Task to carry out = Return the items below without any change, beginning with the line that contains "The image size is (1400, 858)." and ending with the line that contains "pos(1171,694)", both included.

Records contained in a dataset
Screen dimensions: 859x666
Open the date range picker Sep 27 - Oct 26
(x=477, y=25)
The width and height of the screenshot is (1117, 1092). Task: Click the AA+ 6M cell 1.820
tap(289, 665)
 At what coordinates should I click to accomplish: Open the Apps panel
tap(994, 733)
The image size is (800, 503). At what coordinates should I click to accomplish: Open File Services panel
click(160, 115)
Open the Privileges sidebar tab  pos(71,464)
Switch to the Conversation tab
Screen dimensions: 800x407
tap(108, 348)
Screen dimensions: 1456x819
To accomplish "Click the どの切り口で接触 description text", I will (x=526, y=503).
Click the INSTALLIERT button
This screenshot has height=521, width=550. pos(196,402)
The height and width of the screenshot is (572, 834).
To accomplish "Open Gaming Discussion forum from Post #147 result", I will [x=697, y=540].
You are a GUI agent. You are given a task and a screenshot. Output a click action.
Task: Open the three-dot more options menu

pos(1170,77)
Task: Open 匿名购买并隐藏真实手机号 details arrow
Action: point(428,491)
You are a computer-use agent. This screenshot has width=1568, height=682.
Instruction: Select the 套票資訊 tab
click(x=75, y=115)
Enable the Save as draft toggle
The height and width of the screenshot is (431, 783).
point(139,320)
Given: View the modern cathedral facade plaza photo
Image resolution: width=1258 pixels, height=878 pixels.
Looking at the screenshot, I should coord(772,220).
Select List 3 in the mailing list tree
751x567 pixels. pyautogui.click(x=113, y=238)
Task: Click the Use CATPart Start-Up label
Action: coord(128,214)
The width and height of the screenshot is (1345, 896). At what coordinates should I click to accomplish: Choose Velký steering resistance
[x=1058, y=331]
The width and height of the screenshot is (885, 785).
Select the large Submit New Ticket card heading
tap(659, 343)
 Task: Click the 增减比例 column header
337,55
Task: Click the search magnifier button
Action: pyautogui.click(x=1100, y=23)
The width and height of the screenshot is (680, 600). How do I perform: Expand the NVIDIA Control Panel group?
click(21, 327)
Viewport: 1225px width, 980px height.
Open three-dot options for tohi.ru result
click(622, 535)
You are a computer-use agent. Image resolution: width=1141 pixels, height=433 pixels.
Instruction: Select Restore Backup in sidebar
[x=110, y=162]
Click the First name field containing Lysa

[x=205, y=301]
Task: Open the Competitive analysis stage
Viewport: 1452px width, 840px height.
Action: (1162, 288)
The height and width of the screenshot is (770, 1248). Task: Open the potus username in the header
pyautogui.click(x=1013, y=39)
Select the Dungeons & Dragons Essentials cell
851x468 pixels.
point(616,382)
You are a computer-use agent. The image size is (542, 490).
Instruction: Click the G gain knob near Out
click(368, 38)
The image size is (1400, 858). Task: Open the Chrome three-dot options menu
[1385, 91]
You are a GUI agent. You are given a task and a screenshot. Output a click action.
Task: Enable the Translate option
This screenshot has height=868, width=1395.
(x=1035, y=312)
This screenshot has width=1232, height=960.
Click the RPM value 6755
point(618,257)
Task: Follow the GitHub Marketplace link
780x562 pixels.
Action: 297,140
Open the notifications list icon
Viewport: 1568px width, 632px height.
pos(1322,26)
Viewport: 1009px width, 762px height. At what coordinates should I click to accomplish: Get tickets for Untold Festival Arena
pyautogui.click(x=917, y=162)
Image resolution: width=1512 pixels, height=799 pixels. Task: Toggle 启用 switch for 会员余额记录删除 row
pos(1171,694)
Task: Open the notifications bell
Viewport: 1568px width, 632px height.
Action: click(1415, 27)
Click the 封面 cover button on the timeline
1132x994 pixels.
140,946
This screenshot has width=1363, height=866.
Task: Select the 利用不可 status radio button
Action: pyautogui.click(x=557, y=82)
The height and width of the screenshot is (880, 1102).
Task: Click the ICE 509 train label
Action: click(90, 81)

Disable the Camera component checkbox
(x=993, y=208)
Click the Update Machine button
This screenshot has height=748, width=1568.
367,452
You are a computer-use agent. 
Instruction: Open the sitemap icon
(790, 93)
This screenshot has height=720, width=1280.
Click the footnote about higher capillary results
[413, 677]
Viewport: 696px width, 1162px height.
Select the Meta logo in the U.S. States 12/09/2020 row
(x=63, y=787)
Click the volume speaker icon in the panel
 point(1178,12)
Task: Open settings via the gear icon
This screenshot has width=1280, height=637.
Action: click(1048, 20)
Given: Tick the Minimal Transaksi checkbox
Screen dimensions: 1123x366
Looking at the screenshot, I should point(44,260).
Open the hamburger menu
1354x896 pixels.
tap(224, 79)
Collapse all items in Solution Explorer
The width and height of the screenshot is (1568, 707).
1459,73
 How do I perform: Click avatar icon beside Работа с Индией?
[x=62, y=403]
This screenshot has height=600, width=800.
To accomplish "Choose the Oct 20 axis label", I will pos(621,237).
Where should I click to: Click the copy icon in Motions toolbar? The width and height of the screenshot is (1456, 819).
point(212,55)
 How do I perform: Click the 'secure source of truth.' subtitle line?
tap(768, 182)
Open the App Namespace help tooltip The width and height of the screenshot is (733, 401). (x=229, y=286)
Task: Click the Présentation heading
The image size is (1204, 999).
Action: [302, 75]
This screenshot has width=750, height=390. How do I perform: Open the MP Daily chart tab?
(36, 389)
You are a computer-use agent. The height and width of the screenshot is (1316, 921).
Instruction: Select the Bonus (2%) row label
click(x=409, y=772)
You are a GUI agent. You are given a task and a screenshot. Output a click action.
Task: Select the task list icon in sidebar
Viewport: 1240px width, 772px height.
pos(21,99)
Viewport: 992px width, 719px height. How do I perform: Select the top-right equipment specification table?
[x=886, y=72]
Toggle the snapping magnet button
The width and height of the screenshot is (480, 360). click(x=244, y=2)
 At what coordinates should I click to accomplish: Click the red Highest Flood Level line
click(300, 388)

Result of this task =
The image size is (1400, 858). Task: Open the Chrome three-dot options menu
[1385, 91]
You are a GUI agent. You are given a task and a screenshot. Output a click action.
Task: Enable the Translate option
This screenshot has height=868, width=1395.
(x=1035, y=312)
This screenshot has width=1232, height=960.
Click the RPM value 6755
point(618,257)
Task: Follow the GitHub Marketplace link
780x562 pixels.
Action: 297,140
Open the notifications list icon
Viewport: 1568px width, 632px height.
pos(1322,26)
Viewport: 1009px width, 762px height. At what coordinates should I click to accomplish: Get tickets for Untold Festival Arena
pyautogui.click(x=917, y=162)
Image resolution: width=1512 pixels, height=799 pixels. Task: Toggle 启用 switch for 会员余额记录删除 row
pos(1171,694)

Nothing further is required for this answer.